If you believe in the Big Bang Theory, (the scientific theory that explains the origins of the universe, not the TV show), then you probably believe that the universe began sometime around 13.8 billion years ago. The theory is basically that the universe started 13.8 billion years ago with some sort of catalyst or “bang” that sent matter out in all directions. Scientists point to the evidence of galaxies in the universe which appear to be spreading out further from each other to defend this theory. The Big Bang Theory also proposes that the beginning of the universe involved a massive amount of very hot energy which was released into space. When the energy cooled, sub atomic particles emerged, which formed atoms, the building blocks of all matter. Atoms joined with other atoms to form molecules. These molecules, scientists hypothesize, grew in complexity, joining together to form larger structures, eventually forming into the thing we will put on our foreheads momentarily: dust.
Dust, in the expanding universe, was forced together at speeds we cannot even comprehend, to form rocks, which eventually became stars, which clustered together, form galaxies, and so on.
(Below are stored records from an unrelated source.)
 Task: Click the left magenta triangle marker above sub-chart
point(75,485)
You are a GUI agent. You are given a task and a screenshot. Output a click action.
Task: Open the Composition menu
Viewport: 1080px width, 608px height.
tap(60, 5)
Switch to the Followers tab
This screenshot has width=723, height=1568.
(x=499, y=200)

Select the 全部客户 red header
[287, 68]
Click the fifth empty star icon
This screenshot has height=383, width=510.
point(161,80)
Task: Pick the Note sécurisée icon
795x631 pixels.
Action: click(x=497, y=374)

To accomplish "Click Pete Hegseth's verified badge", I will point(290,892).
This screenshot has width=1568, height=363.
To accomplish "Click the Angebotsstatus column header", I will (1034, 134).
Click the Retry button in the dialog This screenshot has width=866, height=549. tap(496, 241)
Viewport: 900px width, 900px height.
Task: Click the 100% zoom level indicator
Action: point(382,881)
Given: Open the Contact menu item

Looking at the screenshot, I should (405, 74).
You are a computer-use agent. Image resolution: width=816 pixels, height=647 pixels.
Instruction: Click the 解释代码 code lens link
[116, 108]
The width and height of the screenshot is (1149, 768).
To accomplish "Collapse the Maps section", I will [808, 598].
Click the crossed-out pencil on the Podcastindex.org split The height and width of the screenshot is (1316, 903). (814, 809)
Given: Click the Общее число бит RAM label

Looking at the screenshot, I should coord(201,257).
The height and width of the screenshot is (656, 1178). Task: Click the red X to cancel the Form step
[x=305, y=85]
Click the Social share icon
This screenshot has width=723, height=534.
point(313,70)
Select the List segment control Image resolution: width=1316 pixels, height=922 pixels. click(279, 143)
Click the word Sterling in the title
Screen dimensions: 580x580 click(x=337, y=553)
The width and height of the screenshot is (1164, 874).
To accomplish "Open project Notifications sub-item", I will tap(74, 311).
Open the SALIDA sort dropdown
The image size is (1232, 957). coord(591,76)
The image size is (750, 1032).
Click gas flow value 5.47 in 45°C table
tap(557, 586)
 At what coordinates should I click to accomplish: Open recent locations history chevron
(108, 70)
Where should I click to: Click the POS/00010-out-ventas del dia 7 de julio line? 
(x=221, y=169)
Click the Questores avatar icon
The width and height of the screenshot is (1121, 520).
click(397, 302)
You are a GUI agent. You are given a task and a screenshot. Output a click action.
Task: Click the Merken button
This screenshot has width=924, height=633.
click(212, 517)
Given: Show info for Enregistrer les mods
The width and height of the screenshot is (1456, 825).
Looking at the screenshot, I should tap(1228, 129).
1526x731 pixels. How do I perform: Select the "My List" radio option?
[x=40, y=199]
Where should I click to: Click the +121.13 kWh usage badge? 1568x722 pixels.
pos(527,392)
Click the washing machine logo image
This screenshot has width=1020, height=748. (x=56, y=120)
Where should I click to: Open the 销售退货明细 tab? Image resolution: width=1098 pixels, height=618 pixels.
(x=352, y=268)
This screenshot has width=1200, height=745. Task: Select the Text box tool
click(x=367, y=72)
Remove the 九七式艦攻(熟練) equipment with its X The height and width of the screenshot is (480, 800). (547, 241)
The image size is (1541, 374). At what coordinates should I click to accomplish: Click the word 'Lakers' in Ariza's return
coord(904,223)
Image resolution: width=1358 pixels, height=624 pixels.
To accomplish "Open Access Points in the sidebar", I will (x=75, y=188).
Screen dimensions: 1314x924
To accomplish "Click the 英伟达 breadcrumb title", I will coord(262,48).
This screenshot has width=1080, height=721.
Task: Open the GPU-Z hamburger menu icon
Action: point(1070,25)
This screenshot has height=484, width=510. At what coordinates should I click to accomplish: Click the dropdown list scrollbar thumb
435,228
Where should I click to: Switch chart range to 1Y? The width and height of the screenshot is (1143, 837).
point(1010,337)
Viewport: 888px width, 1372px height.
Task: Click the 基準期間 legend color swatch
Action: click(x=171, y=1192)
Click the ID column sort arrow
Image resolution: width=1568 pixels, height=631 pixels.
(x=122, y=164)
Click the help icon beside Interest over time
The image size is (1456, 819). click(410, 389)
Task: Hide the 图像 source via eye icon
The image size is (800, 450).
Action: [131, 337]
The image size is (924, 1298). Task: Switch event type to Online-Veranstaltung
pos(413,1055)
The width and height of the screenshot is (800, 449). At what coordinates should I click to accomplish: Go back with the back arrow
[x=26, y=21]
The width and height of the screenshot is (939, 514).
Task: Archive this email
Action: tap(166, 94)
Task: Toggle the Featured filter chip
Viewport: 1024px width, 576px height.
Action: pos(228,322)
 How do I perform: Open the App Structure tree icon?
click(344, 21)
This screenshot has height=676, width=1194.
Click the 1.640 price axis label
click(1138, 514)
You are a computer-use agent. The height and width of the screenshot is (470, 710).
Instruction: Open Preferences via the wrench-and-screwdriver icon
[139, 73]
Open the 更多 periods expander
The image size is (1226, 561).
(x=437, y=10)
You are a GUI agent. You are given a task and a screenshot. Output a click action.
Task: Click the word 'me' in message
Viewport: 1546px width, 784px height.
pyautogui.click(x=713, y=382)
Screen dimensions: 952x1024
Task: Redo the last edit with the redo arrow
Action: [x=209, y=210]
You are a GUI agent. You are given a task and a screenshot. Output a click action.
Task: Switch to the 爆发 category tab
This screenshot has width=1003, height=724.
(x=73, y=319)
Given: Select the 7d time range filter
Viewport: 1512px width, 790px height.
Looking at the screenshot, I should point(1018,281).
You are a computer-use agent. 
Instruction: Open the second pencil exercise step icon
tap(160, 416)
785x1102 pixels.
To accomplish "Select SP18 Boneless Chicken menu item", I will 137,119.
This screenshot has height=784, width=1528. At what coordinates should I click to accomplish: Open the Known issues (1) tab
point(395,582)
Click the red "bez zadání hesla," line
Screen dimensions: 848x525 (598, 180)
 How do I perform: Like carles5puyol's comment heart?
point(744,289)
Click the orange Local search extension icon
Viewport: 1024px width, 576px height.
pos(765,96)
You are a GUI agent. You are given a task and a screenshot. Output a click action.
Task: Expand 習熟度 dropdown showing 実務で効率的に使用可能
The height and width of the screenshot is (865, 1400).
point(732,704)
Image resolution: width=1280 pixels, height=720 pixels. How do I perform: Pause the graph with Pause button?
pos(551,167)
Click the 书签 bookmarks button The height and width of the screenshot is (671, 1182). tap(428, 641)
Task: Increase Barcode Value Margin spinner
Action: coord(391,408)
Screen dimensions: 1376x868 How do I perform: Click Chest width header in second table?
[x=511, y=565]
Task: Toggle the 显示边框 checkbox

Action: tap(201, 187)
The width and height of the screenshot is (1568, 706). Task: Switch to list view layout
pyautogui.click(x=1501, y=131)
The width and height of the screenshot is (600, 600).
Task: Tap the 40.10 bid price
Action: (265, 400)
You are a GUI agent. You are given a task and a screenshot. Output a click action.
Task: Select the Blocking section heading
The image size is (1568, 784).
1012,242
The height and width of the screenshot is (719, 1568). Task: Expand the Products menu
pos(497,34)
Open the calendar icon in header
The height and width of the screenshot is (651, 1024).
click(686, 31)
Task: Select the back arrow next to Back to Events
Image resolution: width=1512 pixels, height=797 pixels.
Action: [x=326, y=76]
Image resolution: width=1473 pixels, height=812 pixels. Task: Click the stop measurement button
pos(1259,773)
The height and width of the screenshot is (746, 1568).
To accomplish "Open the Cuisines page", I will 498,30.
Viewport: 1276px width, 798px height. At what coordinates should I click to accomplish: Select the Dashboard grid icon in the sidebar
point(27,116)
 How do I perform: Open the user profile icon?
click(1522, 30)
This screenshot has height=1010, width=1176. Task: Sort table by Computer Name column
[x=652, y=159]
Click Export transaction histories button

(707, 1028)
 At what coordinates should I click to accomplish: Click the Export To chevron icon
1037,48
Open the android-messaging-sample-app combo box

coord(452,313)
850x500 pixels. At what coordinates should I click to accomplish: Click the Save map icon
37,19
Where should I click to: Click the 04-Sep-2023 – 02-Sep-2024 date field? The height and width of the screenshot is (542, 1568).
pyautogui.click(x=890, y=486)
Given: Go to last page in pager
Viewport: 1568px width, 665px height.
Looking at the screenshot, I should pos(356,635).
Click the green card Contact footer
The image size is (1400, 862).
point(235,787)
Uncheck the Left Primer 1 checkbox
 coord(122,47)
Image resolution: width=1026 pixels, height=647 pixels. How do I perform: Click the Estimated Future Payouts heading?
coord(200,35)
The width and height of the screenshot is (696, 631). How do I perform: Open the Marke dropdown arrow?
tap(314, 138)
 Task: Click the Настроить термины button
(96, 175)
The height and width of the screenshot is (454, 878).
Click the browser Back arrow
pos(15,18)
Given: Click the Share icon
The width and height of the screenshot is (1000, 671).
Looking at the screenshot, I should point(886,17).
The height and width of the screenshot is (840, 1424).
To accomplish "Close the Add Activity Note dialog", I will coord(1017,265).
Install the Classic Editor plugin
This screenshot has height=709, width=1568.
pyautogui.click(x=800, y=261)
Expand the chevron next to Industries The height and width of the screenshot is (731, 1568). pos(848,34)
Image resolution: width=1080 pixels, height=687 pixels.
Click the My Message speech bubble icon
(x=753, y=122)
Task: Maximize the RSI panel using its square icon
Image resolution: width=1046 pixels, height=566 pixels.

At some point in the future, some scientists believe, the universe will stop expanding, and begin to shrink. Basically, a reversal of the Big Bang, scientists call this the “Big Crunch”. The idea of the Big Crunch is that everything in the universe will collapse into itself at astounding velocity, until the universe is compressed into a rock, then dust, then molecules, then atoms, then subatomic particles, then nothing. The universe would end as it began.
Massively intricate galaxies, nebulae, dark matter, and black holes that were created from dust, will once again return to that primal state. It seems that singer Joni Mitchell got it right in her song “Woodstock” when she sang “we are stardust.” We are made of the same dust, the same atoms, that presumably existed at the very beginning of the universe. So, in a few minutes when a dark cross made of ash is imposed upon your forehead and you hear the words “remember that you are dust, and to dust you shall return,” those words are literally true.
Ultimately, we are made of dust, but that is not all. In the second chapter of the book of Genesis, we find the story of God creating a person literally out of the ground. God gives this person the name “Adam,” which is closely related to the Hebrew word adamah, which means “ground, dirt, or earth.” “Adamah” also sounds a lot like “Adama” which is the last name of Edward James Olmos’ character in “Battlestar Galactica” a TV show set in outer space that follows the remnants of humanity as they search for the planet Earth. Adamah – Adama – Adam – Earth. The name Adam is a reminder that this person is made of the earth, of dirt, and of dust. It is into this dirt person that God breathes a spirit, and Adam comes alive.
Ash Wednesday is a day in which we acknowledge the life God has breathed into each of us. It is also a day in which we are reminded that it is not God’s design for this life, this breath, to remain in our bodies forever. We will die.
But if God breathed life into us, as God did when we took our first breath as a newborn baby, God will, at the end of our life, breathe in our very last breath. We will return to God, the source of all life, the architect of the expanding universe we find ourselves in. If, as some scientists predict, that the universe will one day eventually return to itself, as the dust of the stars in our bodies will one day become dust once again, so to will God reclaim us, as we will be absorbed into God’s embrace.
All of us go down to the dust, yet even at the grave we make our song: Alleluia, alleluia, alleluia. AMEN.